Bancos espanhóis levam trabalhadores a exame para cumprir exigências de Bruxelas

A Comissão Europeia vai exigir competências mínimas a quem comercializar produtos financeiros. Alguns bancos já estão a preparar-se.

A partir de 1 de janeiro de 2018, qualquer bancário da União Europeia que tenha contacto com o público vai ter de dominar conhecimentos técnicos mínimos. A exigência é da Comissão Europeia, no âmbito da revisão da Diretiva dos Mercados de Instrumentos Financeiros (o chamado DMIF II), e já está a ter impacto entre os bancos europeus, que começaram a dar formação aos trabalhadores.

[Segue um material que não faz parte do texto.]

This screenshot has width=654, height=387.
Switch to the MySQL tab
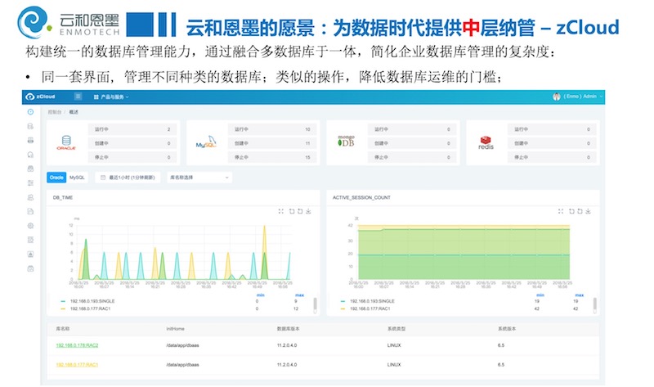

O Bankia é um dos primeiros a chegar-se à frente para antecipar as exigências de Bruxelas: segundo Cinco Días, o banco espanhol fechou uma parceria com o Instituto Espanhol de Analistas Financeiros e com o Colégio Universitário de Estudos Financeiros para formar cerca de 5.500 trabalhadores, o equivalente a 60% da sua força de trabalho.

Em causa estão diretores, subdiretores, gestores e técnicos, que vão receber formação entre este mês e julho. O curso será de 114 horas, repartidas por 12 módulos e lecionado em duas fases: uma, de preparação, com a duração de 24 semanas, e outra, de certificação, de mais seis semanas. No fim, os trabalhadores vão a exame e quem for aprovado recebe certificações de Especialista em Assessoria Financeira e Especialista em Banca e Assessoria Financeira.

Seguem-se BBVA, CaixaBank e Santander, que, de acordo com o jornal espanhol, já puseram em marcha os planos de formação para cumprir com os requisitos do DMIF II. O diploma, já aprovado, exige competências mínimas para que alguém possa assessorar ou comercializar produtos financeiros. Esta exigência é alargada aos funcionários dos balcões, que deverão ter conhecimentos mínimos sobre os produtos que estão a vender.